A HUMOUROUS and revealing diary of drunkenness has been produced by a Weymouth-born photographer.

Peter Dench, who is now based in London, has just had A& E: Alcohol & England published containing 134 images spanning 1998 to 2008 when the English were drinking ‘younger, longer, faster and more cheaply’ than ever before.

Two of the images featured in the book are from Weymouth – the first is of a man drinking Guinness in a nautical-themed bar on the Esplanade and the second of an Oktoberfest-themed evening at Weymouth Pavilion.

Peter says his book offers a visual history of drinking – the nation’s favourite legal high.

He said: “For the first 18 years of my life, home was never more than a few minutes’ walk from the seaside.

“Devenish Brewery, where both of my parents worked, provided the Dench family home.

“Each fortnight my dad would get an allowance of a crate of bottled beer.

“If I got up early enough on a weekday I might get to drain what the adults had left from the night before. I liked the taste, still do.

“The first time I got properly drunk was aged 12 at my former junior school summer fete.”

Peter first got into photography through taking pictures of local wildlife in Weymouth’s nature reserves.

He then went on to study at Bournemouth and Poole College of Art.

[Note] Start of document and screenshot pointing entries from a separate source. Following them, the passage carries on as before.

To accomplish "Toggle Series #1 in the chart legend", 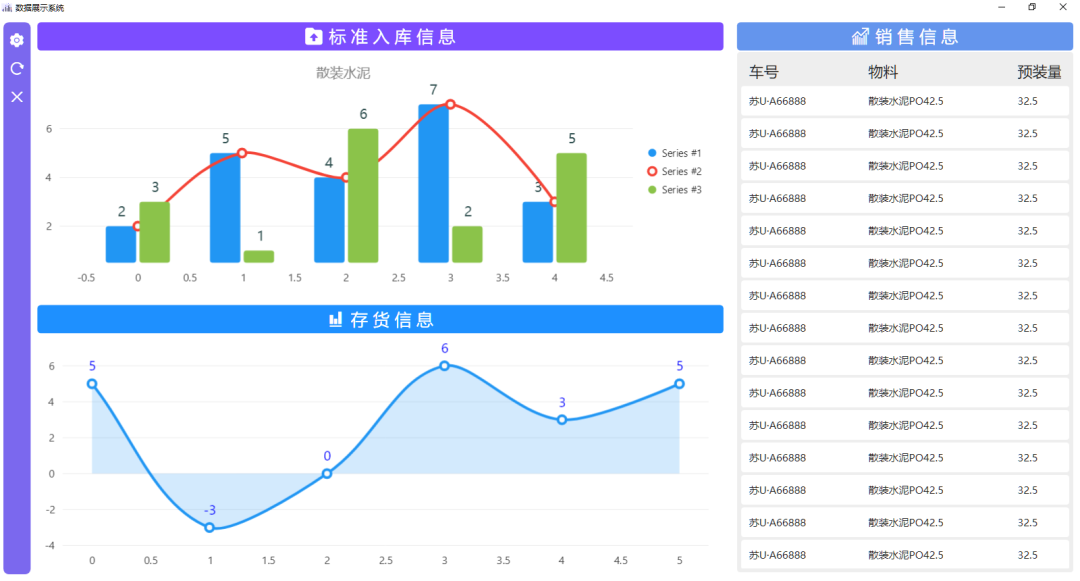I will (x=675, y=153).
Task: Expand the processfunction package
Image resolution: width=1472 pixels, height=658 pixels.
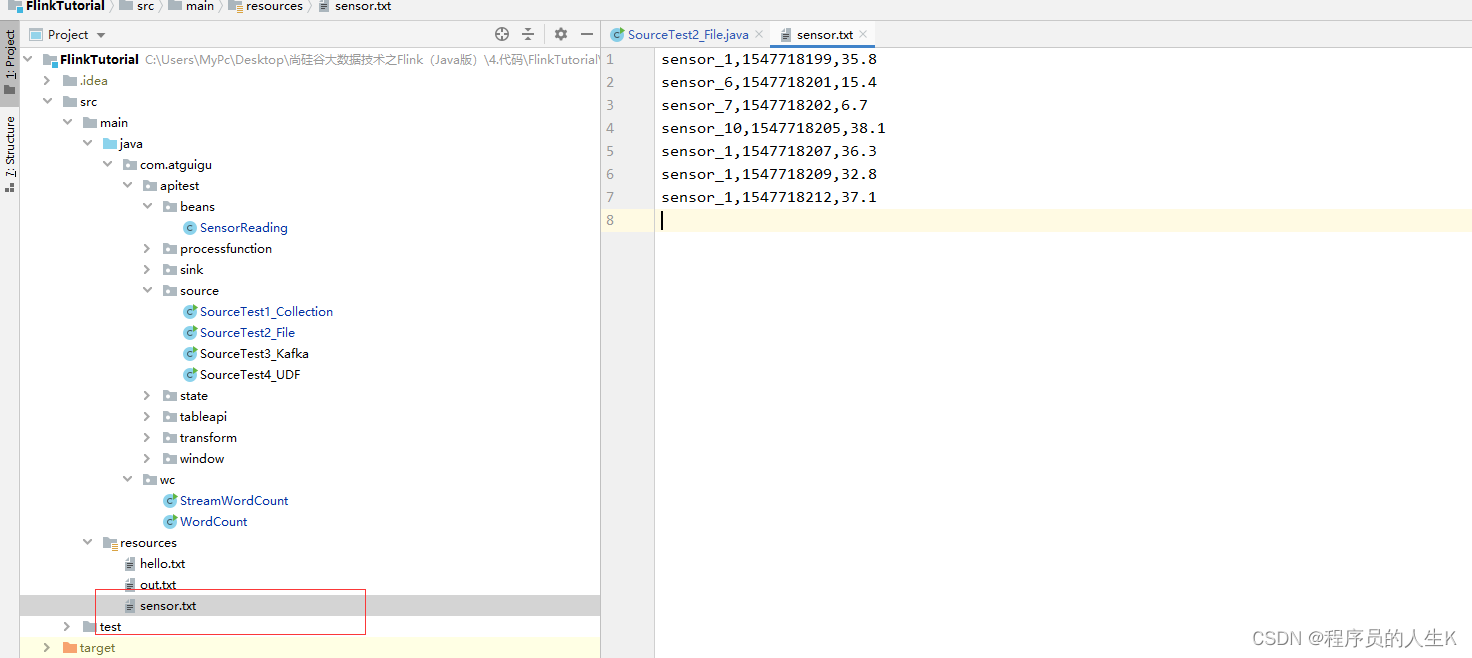Action: tap(147, 249)
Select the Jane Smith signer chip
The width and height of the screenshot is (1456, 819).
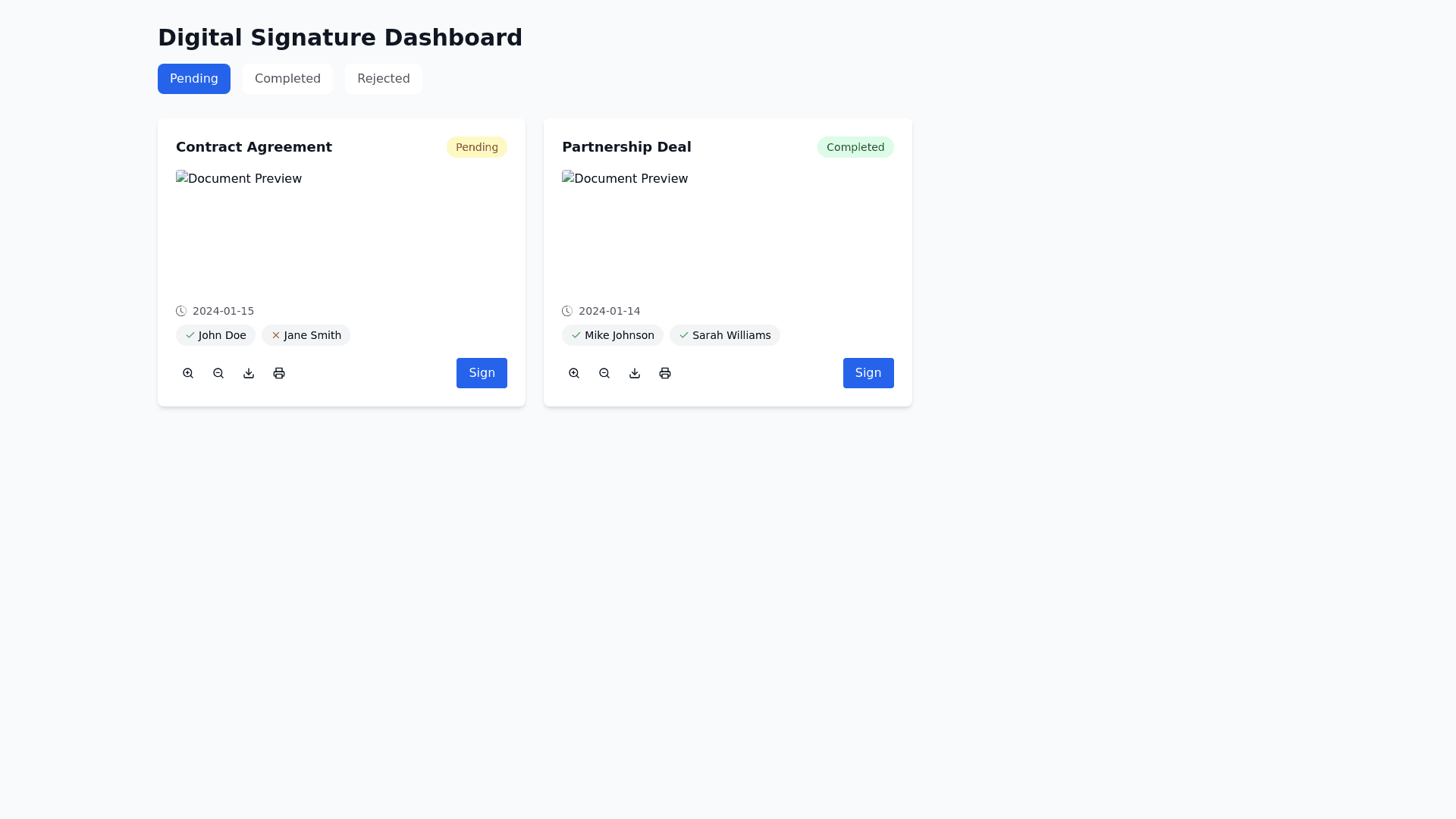coord(306,335)
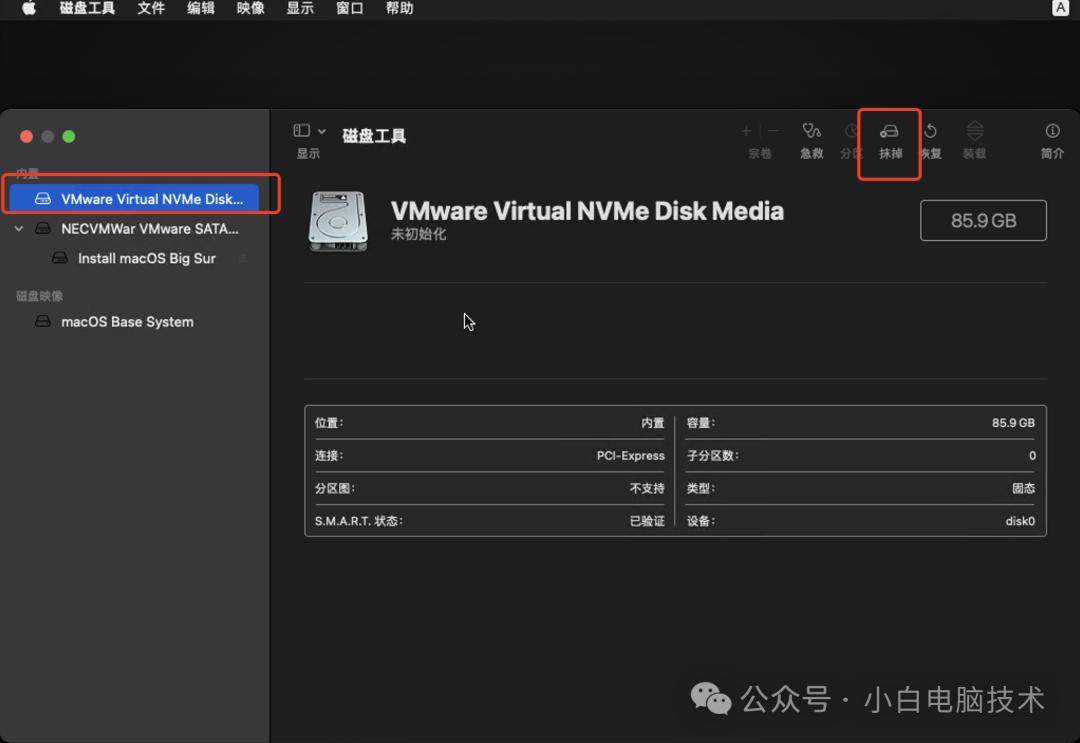The image size is (1080, 743).
Task: Select the 抹掉 (Erase) toolbar icon
Action: coord(889,139)
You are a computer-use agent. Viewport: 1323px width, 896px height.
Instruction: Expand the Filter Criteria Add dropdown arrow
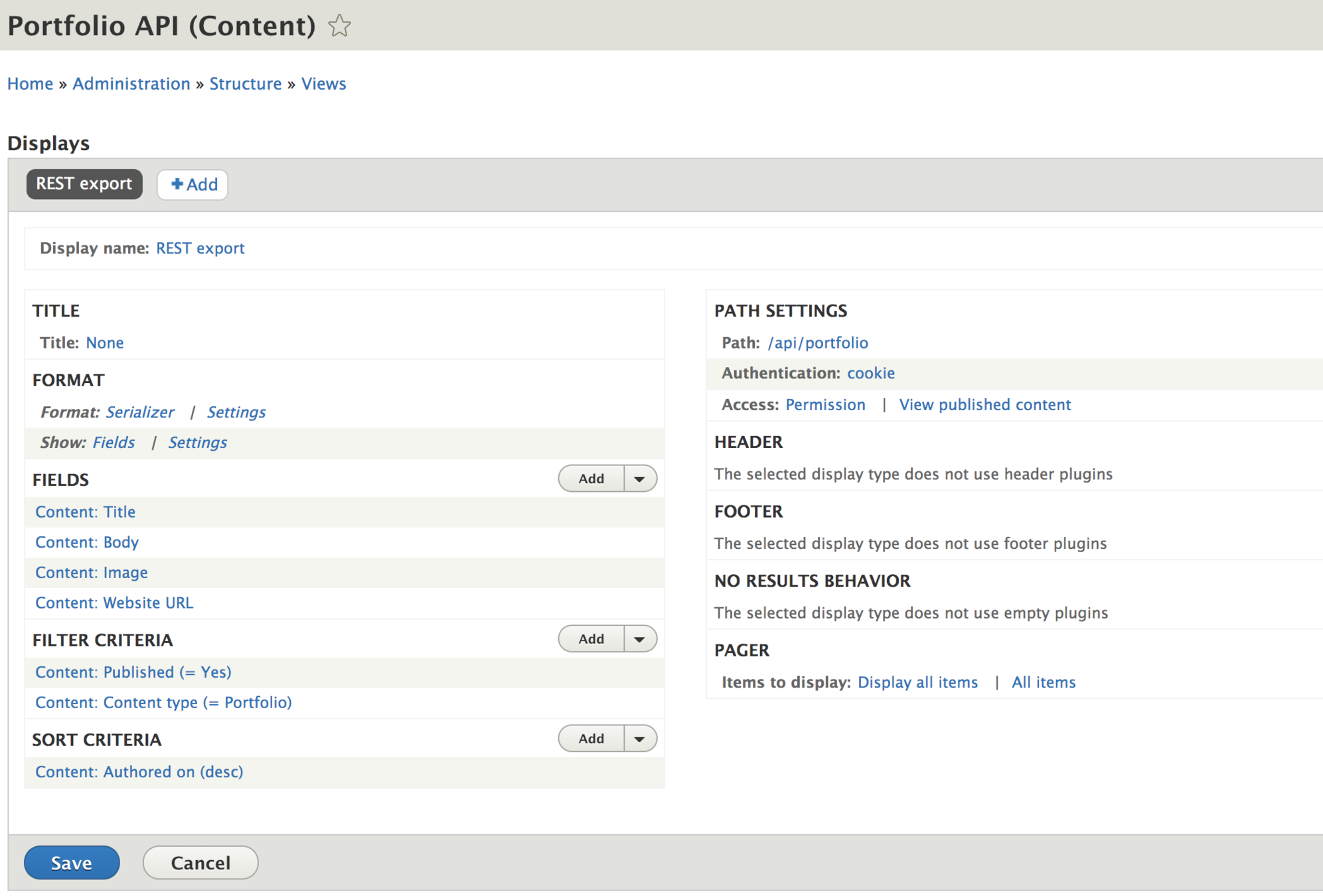(640, 639)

“After enrolling for a course at what was then known as Bournemouth & Poole College of Art & Design, a career making images looked promising.

“Aged 19, browsing through the books of Martin Parr, Elliot Erwitt, Paul Reas, Paul Graham and Greg Leach in the college library, I began to take photography seriously as a career.

“If you could travel the world, make people think and make them laugh, that was a fine way to live.

“If you could do all that with a drink in your hand, then that was the life for me,” he said.